The importance and bioavailability of phytoferritin-bound iron in cereals and legume foods.

Ferritin is present in several types of plants in low concentrations, but it is possible to enhance this content by plant breeding, or by inserting the gene for ferritin into staple foods. Since each ferritin molecule can bind thousands of iron atoms, this may be a sustainable means to increase the iron content of plants. Before launching such efforts it is important to determine whether ferritin-bound iron is bioavailable. We assessed this in vitro using Caco-2 cells and in vivo using radiolabeled ferritin and whole body counting in human subjects. In Caco-2 cells, we found that dietary factors affecting iron absorption, such as ascorbic acid, phytate, and calcium, had very limited effect on iron uptake from intact ferritin, suggesting that ferritin-bound iron is absorbed via a mechanism different from that of non-heme iron. Using in vitro digestion, we found that ferritin was relatively resistant against proteolytic enzymes. Binding of ferritin to Caco-2 cells was found to be saturable and the kinetics for binding characteristic for a receptor-mediated process. In human subjects, we found that iron absorption from animal ferritin was similar to that from ferrous sulfate, suggesting that iron is well absorbed from ferritin.

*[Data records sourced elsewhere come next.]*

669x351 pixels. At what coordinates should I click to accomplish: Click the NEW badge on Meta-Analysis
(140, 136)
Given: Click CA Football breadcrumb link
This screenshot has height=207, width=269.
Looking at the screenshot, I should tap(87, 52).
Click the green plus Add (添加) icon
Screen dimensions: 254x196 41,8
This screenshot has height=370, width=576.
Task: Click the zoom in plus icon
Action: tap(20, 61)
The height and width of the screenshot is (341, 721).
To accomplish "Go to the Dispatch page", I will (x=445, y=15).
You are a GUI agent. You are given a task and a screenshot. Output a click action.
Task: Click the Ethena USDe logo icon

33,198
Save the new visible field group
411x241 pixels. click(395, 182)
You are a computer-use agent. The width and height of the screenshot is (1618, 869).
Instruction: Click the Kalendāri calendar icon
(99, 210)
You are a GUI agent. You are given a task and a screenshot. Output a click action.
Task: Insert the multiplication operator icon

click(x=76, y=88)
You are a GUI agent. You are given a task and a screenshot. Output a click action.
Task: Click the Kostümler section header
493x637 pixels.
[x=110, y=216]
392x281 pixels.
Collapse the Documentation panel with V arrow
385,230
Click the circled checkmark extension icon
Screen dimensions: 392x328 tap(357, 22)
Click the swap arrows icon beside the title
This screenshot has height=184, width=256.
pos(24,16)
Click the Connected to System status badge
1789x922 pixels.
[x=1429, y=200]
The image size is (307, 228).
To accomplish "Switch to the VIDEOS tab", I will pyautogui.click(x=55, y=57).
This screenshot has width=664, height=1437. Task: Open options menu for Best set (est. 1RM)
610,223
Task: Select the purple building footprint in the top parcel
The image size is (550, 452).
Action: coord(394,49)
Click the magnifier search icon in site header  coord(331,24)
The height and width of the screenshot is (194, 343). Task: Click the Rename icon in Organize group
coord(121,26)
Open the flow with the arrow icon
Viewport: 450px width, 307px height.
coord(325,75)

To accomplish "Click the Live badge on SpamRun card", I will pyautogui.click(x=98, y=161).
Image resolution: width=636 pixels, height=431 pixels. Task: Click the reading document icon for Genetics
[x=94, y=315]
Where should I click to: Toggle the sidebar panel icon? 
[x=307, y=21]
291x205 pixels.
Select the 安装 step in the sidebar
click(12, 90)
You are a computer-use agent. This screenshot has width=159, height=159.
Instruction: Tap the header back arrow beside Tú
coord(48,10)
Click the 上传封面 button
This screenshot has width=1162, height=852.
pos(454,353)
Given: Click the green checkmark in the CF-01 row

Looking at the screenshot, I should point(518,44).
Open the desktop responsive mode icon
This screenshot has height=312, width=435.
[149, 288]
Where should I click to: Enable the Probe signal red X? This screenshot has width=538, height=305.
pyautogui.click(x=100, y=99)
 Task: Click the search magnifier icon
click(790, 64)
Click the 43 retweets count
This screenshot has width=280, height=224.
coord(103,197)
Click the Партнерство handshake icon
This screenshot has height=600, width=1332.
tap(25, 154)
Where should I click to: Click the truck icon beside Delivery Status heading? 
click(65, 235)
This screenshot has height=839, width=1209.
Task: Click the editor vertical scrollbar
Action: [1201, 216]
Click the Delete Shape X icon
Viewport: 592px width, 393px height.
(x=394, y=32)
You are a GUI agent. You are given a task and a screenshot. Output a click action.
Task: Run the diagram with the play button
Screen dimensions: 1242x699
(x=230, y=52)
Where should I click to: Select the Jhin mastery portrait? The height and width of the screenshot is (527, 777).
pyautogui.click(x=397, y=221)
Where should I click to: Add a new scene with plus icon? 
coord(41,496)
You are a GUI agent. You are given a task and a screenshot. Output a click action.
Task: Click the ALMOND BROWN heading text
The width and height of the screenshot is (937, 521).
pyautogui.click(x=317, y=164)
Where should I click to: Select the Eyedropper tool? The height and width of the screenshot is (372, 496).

We did not find any significant difference between iron absorption from ferritin reconstituted with high-phosphate (plant-type) and low-phosphate (animal-type) ferritin mineral, suggesting that plant ferritin-iron is bioavailable. In a subsequent human study we also found that iron from purified soybean ferritin given in a meal was as well absorbed as ferrous iron. In conclusion, iron is well absorbed from phytoferritin and may represent a means of biofortification of staple foods.